■ **DIRECTIVE**:
Render the records from the line containing "is (416, 534)." through the line containing "coord(438,130)", both included, as a Markdown table with a Row column for the row number and an Entry column for the line, leaving out blank lines.

::::

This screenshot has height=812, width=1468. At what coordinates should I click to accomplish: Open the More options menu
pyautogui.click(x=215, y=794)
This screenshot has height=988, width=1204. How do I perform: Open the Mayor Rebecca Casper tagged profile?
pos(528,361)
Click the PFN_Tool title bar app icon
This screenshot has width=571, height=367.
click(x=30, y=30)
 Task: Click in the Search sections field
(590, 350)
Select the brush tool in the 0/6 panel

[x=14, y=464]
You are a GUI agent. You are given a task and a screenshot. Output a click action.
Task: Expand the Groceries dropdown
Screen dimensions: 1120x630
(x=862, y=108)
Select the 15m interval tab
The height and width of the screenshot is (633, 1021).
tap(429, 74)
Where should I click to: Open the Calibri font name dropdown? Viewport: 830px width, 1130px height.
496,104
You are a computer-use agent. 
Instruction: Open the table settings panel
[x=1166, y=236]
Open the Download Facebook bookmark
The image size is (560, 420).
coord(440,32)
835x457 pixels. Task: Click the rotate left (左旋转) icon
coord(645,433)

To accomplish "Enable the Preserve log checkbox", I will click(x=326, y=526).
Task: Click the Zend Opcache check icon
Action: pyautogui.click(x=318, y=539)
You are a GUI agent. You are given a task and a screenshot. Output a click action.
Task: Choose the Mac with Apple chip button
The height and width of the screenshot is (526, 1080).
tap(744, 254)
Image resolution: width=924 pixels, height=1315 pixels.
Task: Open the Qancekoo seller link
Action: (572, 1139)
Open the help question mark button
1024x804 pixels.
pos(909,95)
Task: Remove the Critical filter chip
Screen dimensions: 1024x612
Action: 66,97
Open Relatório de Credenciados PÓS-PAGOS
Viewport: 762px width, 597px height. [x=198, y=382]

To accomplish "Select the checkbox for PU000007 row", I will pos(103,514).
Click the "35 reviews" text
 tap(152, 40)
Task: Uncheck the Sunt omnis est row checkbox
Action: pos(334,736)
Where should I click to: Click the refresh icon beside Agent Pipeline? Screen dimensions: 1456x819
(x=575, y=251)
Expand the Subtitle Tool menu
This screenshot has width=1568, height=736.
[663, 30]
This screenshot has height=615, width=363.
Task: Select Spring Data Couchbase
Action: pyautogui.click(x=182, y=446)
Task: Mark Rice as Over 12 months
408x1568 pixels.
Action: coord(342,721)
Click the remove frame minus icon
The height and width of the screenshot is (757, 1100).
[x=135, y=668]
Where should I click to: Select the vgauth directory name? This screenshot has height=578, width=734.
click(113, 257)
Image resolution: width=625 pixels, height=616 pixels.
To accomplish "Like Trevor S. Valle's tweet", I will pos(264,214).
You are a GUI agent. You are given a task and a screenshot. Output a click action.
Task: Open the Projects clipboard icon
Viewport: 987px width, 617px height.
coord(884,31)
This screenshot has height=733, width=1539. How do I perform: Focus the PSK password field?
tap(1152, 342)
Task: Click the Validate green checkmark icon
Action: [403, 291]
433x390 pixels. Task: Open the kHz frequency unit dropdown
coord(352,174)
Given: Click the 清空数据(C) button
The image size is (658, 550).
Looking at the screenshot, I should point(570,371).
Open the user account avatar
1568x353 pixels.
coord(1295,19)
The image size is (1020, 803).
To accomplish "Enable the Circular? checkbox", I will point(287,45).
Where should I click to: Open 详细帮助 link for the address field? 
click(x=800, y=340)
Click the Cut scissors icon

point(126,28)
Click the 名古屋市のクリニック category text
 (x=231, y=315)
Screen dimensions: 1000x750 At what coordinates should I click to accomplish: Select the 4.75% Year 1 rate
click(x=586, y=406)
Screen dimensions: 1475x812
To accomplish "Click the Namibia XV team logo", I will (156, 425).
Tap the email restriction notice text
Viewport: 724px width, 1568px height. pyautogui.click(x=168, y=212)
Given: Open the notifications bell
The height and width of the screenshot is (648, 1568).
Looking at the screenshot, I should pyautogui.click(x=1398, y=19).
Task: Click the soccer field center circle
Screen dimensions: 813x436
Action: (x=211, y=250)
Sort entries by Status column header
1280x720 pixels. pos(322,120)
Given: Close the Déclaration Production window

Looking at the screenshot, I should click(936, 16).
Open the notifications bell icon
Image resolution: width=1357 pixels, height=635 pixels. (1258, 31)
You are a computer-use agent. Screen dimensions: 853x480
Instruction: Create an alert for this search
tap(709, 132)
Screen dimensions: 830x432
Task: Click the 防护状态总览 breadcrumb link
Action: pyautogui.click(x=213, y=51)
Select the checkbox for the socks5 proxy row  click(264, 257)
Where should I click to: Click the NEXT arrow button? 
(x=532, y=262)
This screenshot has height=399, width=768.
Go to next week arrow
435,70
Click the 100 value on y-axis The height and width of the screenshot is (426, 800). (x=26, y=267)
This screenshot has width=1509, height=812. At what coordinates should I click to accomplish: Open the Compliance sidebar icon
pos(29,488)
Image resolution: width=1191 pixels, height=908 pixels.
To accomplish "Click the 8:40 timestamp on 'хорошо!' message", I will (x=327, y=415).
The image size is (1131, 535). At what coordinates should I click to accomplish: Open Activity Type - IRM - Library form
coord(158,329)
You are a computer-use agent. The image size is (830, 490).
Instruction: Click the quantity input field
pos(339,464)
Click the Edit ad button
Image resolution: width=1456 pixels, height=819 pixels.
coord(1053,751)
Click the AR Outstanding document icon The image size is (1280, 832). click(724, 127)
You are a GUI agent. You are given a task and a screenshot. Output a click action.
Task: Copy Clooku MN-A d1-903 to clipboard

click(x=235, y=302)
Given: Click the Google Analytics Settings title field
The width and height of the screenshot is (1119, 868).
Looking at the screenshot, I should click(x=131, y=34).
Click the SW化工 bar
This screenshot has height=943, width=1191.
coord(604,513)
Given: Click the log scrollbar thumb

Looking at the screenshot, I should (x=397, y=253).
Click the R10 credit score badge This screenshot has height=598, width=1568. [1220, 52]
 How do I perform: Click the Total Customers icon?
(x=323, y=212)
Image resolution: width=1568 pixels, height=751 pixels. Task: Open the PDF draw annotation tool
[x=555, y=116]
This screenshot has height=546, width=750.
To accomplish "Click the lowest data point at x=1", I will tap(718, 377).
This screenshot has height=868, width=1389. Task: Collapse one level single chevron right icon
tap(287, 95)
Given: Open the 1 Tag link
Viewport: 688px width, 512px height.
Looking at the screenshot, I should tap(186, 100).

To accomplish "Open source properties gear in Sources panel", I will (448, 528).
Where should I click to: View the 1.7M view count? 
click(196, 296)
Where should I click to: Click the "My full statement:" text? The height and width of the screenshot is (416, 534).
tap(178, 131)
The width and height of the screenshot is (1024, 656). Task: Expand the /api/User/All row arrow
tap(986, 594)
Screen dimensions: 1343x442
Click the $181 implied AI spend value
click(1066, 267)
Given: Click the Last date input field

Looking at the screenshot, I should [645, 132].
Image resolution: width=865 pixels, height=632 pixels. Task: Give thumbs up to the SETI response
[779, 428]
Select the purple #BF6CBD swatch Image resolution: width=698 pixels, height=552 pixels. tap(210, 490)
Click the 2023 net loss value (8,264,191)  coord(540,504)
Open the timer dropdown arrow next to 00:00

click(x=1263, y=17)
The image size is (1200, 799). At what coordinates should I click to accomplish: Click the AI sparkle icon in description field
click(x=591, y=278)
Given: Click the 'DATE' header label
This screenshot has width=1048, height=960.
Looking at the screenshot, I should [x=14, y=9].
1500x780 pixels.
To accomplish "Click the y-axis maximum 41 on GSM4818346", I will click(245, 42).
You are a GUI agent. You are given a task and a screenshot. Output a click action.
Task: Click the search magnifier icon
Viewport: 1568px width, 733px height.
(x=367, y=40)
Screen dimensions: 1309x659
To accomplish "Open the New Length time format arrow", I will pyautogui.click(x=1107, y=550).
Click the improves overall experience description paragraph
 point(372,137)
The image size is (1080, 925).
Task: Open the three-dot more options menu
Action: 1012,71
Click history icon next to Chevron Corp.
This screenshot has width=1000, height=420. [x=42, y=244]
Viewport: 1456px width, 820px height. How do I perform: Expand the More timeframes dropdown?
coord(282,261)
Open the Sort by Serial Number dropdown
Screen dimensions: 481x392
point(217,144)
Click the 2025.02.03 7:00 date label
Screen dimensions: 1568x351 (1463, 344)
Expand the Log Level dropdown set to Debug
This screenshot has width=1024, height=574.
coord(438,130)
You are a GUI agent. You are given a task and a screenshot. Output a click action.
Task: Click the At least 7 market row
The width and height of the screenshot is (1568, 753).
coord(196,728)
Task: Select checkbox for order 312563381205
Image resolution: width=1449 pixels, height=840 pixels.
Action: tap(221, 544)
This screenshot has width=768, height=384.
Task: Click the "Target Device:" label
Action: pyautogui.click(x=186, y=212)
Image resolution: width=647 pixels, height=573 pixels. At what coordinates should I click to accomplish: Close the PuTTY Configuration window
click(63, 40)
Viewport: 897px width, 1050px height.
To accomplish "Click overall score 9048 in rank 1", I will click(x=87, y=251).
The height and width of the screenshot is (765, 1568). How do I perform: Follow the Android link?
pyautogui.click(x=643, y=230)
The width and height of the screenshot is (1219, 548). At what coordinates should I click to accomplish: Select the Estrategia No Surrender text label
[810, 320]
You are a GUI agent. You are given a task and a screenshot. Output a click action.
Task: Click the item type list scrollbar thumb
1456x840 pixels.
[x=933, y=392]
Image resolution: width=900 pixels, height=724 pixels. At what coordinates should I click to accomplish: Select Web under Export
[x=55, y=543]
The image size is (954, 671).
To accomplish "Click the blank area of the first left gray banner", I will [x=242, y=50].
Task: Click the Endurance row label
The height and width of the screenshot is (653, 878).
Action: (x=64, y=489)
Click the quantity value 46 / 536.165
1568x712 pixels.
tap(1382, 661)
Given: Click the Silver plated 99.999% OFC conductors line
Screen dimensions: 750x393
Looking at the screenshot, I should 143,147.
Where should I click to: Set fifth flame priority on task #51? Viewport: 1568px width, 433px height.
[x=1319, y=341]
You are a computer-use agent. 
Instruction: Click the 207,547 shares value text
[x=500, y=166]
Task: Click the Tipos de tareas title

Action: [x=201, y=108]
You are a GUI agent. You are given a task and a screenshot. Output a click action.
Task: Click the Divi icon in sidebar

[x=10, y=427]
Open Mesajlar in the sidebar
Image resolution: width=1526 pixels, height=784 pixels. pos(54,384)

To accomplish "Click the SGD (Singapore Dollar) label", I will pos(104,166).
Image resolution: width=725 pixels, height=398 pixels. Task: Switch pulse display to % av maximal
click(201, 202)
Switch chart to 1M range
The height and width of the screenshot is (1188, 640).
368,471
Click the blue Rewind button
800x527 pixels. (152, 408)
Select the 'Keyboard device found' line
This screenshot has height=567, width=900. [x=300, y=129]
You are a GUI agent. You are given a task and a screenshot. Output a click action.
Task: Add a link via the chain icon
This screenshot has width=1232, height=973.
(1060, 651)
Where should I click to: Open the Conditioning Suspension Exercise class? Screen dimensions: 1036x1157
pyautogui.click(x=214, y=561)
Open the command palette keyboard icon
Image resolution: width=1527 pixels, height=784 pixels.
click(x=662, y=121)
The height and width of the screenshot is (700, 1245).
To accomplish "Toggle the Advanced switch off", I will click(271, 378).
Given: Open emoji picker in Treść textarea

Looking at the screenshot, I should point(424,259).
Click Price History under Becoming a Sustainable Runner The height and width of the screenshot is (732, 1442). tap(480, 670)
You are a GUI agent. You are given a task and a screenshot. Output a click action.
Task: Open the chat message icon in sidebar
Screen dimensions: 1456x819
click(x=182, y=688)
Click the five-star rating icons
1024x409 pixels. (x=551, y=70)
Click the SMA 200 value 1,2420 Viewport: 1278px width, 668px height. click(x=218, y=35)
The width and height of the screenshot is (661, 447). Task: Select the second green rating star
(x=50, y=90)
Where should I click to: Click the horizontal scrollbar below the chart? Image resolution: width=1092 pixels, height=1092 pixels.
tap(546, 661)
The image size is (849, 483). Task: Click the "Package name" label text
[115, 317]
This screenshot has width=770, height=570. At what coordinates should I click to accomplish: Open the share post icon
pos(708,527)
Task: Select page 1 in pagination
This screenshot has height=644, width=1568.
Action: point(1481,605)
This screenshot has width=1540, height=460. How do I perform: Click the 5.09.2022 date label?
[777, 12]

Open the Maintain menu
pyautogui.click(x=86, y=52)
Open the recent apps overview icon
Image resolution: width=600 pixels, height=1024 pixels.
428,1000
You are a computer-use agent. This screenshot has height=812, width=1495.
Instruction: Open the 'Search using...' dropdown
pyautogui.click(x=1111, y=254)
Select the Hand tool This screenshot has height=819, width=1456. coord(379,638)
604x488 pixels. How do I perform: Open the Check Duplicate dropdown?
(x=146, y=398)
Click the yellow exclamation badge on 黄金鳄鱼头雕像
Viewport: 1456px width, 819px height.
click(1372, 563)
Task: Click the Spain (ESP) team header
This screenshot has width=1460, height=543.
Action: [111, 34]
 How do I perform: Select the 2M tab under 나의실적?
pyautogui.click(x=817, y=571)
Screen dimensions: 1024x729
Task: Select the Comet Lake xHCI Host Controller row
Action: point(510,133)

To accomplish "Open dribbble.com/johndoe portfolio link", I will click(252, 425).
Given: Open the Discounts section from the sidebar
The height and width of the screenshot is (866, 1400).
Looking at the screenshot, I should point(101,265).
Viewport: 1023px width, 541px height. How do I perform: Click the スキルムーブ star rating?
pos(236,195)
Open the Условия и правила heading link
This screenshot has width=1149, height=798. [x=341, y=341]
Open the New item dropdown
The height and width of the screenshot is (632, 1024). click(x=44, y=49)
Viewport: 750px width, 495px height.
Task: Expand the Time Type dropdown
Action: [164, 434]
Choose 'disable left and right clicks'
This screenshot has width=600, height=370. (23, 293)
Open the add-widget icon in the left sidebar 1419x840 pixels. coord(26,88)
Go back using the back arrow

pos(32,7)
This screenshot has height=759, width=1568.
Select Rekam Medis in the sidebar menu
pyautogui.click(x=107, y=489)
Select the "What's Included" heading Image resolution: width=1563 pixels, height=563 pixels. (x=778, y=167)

::::

■ **RESPONSE BELOW**:
| Row | Entry |
|---|---|
| 1 | Where should I click to: Click the "My full statement:" text? The height and width of the screenshot is (416, 534). |
| 2 | tap(178, 131) |
| 3 | The width and height of the screenshot is (1024, 656). Task: Expand the /api/User/All row arrow |
| 4 | tap(986, 594) |
| 5 | Screen dimensions: 1343x442 |
| 6 | Click the $181 implied AI spend value |
| 7 | click(1066, 267) |
| 8 | Given: Click the Last date input field |
| 9 | Looking at the screenshot, I should [645, 132]. |
| 10 | Image resolution: width=865 pixels, height=632 pixels. Task: Give thumbs up to the SETI response |
| 11 | [779, 428] |
| 12 | Select the purple #BF6CBD swatch Image resolution: width=698 pixels, height=552 pixels. tap(210, 490) |
| 13 | Click the 2023 net loss value (8,264,191)  coord(540,504) |
| 14 | Open the timer dropdown arrow next to 00:00 |
| 15 | click(x=1263, y=17) |
| 16 | The image size is (1200, 799). At what coordinates should I click to accomplish: Click the AI sparkle icon in description field |
| 17 | click(x=591, y=278) |
| 18 | Given: Click the 'DATE' header label |
| 19 | This screenshot has width=1048, height=960. |
| 20 | Looking at the screenshot, I should [x=14, y=9]. |
| 21 | 1500x780 pixels. |
| 22 | To accomplish "Click the y-axis maximum 41 on GSM4818346", I will click(245, 42). |
| 23 | You are a GUI agent. You are given a task and a screenshot. Output a click action. |
| 24 | Task: Click the search magnifier icon |
| 25 | Viewport: 1568px width, 733px height. |
| 26 | (x=367, y=40) |
| 27 | Screen dimensions: 1309x659 |
| 28 | To accomplish "Open the New Length time format arrow", I will pyautogui.click(x=1107, y=550). |
| 29 | Click the improves overall experience description paragraph |
| 30 |  point(372,137) |
| 31 | The image size is (1080, 925). |
| 32 | Task: Open the three-dot more options menu |
| 33 | Action: 1012,71 |
| 34 | Click history icon next to Chevron Corp. |
| 35 | This screenshot has width=1000, height=420. [x=42, y=244] |
| 36 | Viewport: 1456px width, 820px height. How do I perform: Expand the More timeframes dropdown? |
| 37 | coord(282,261) |
| 38 | Open the Sort by Serial Number dropdown |
| 39 | Screen dimensions: 481x392 |
| 40 | point(217,144) |
| 41 | Click the 2025.02.03 7:00 date label |
| 42 | Screen dimensions: 1568x351 (1463, 344) |
| 43 | Expand the Log Level dropdown set to Debug |
| 44 | This screenshot has width=1024, height=574. |
| 45 | coord(438,130) |